Job 1: From the poem about becoming a test option, extract everything from "That was easy!  It" down to "the puzzlers.".
________________
When I am dead, growing in the
ground — assuming the world goes on,
assuming they don’t end the world
after I’m 80
(or, given my family history, 67) — 
I want to be:

a multiple-choice test option.

Think about it!  That’s the way
to make it.  That’s the way to
know you matter.  Who wouldn’t
want to be Archduke Ferdinand?
Sure, he’s dead, and sure,
his death was…painful.
But he is the answer to an
important question:  
“Whose assassination caused
the first World War?”
He is remembered!

The test question, then — that’s important,
isn’t it?  They say if you don’t ask the
right question, you won’t get the right
answer.  So:

“Who is the greatest poet of their age?”

That was easy!  It just came to me.
It’s the way I want to be remembered:
not a, but the poet —   
a poet who moved women to riot
and men to tears;
who showed desire is way
better than thought;
the one who gets quoted at weddings
and funerals, chiseled on tombstones,
printed on birth announcements.

The one who freed Literature
from the puzzle-makers and
the puzzlers.
Nobody’s done that yet.
Nobody!  I’ll be unique!

Okay.  Calm down. This is the way to go.
Take it slow.
(I feel so much better now,
knowing what I want.)

Next...the other test options are important,
aren’t they — 
almost more important than the question.
Who do I want surrounding me?  
Who will share my stage?
Another conundrum!  So let’s try:

A) Sappho
B) William Shakespeare
C) Walt Whitman
D) Greg Beckman

That was easy, too. I am good at this!
They’ll all select (D), of course —
but only after much deliberation.
I want them to think,
search their souls, argue.
________________
Job 2: Write out every line of the entries below again, requests included, but multiply each coordinate in the answers by 1.5 and round it to a whole number, with halves rounding up. Leave the pictures out.

Data rows:
________________
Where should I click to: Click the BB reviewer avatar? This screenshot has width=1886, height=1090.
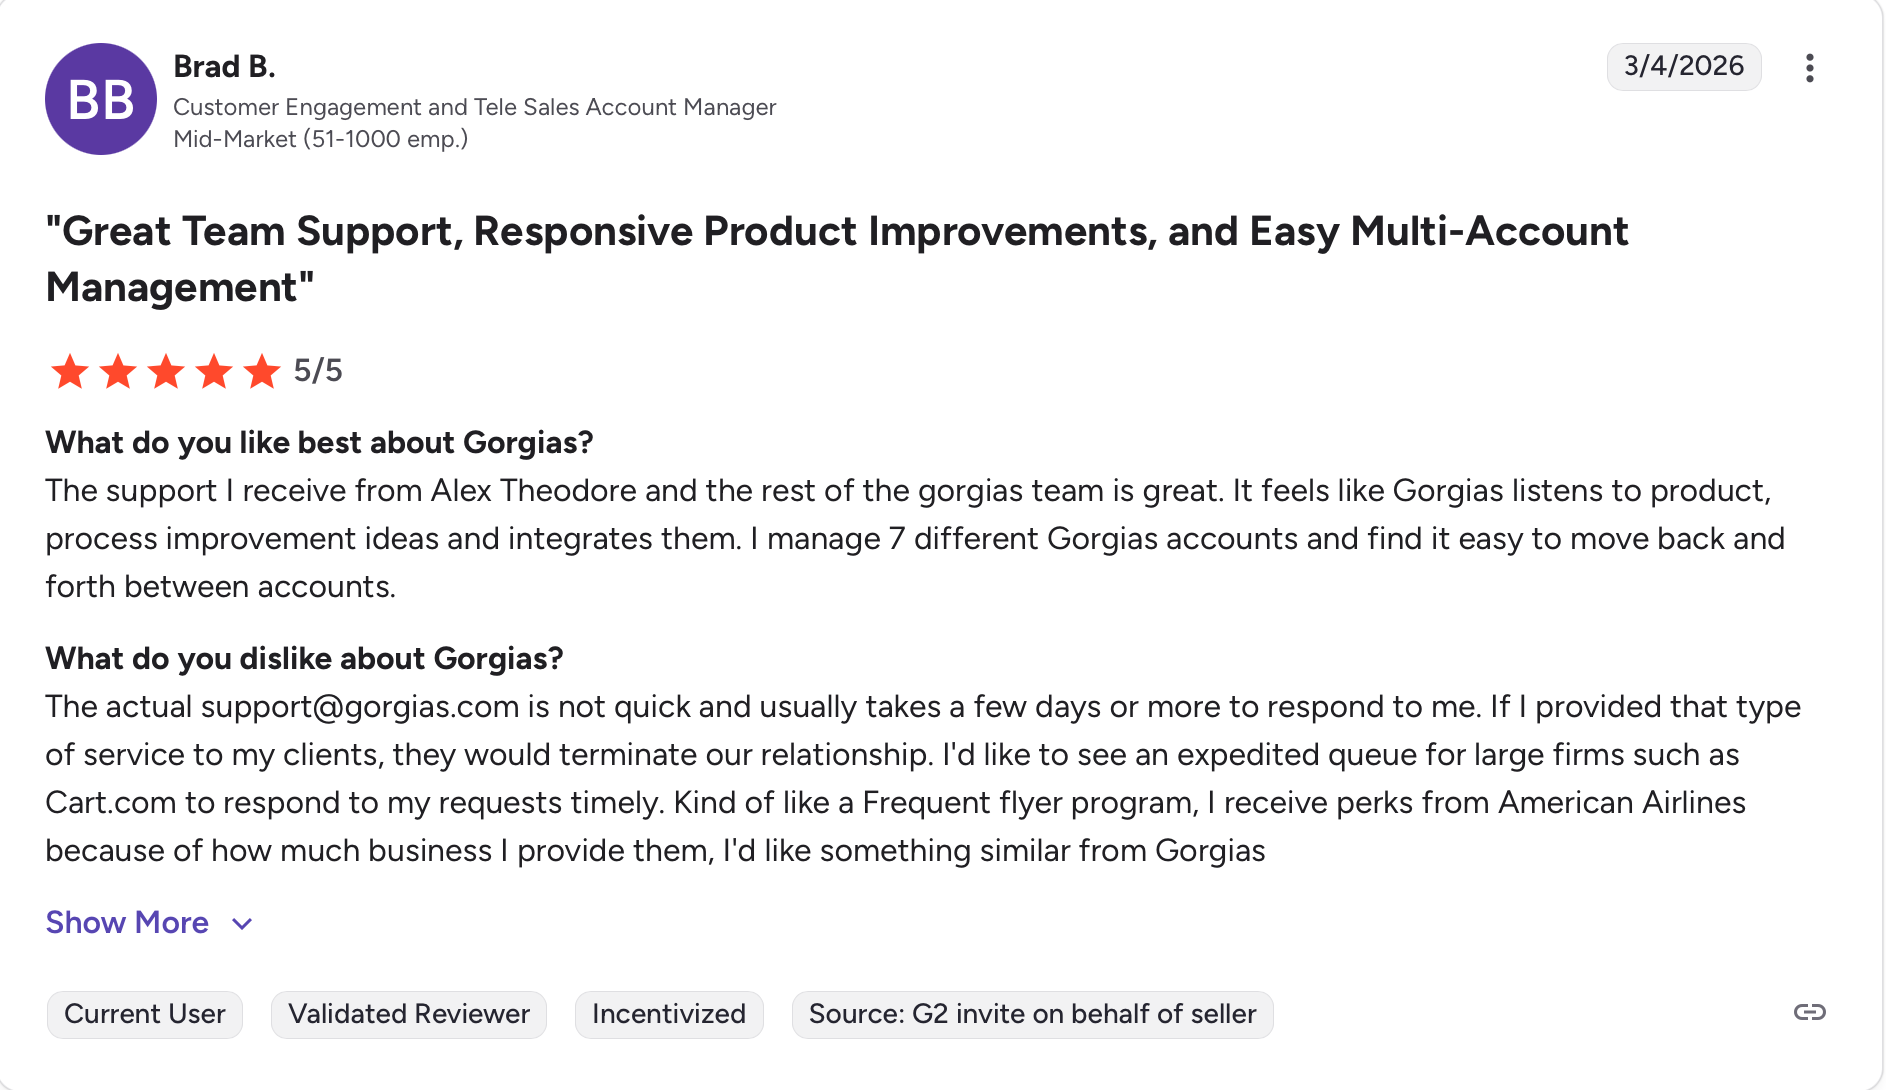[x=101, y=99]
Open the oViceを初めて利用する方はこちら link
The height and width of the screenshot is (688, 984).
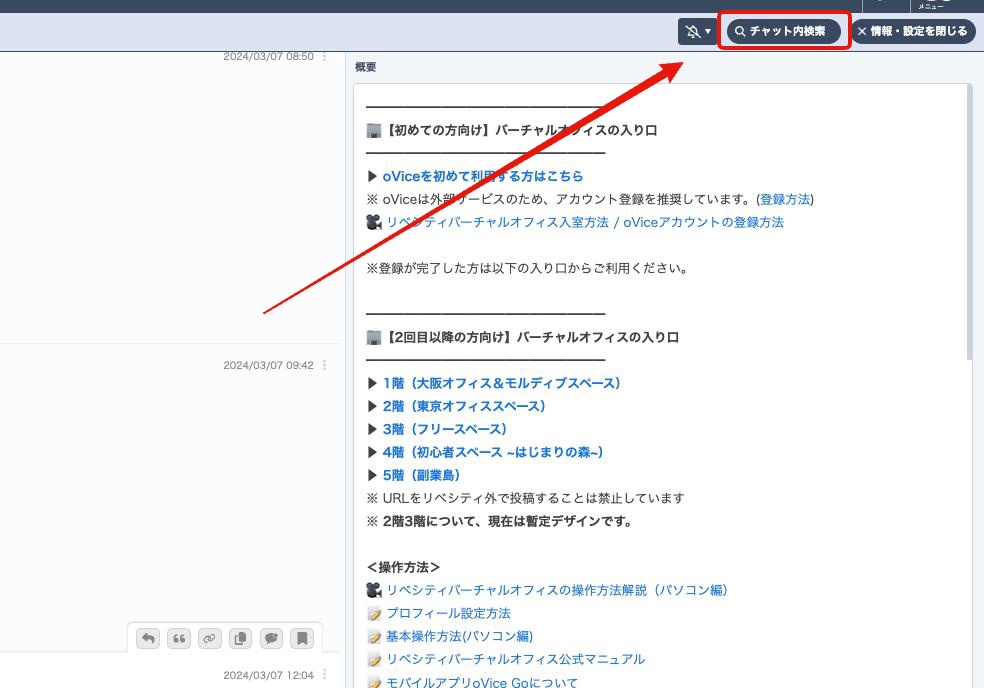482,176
________________
Exercise response 1:
That was easy!  It just came to me.
It’s the way I want to be remembered:
not a, but the poet —   
a poet who moved women to riot
and men to tears;
who showed desire is way
better than thought;
the one who gets quoted at weddings
and funerals, chiseled on tombstones,
printed on birth announcements.

The one who freed Literature
from the puzzle-makers and
the puzzlers.

Exercise response 2:
Where should I click to: Click the BB reviewer avatar? This screenshot has width=1886, height=1090.
[x=152, y=149]
Open the oViceを初めて利用する方はこちら link
The height and width of the screenshot is (688, 984).
723,264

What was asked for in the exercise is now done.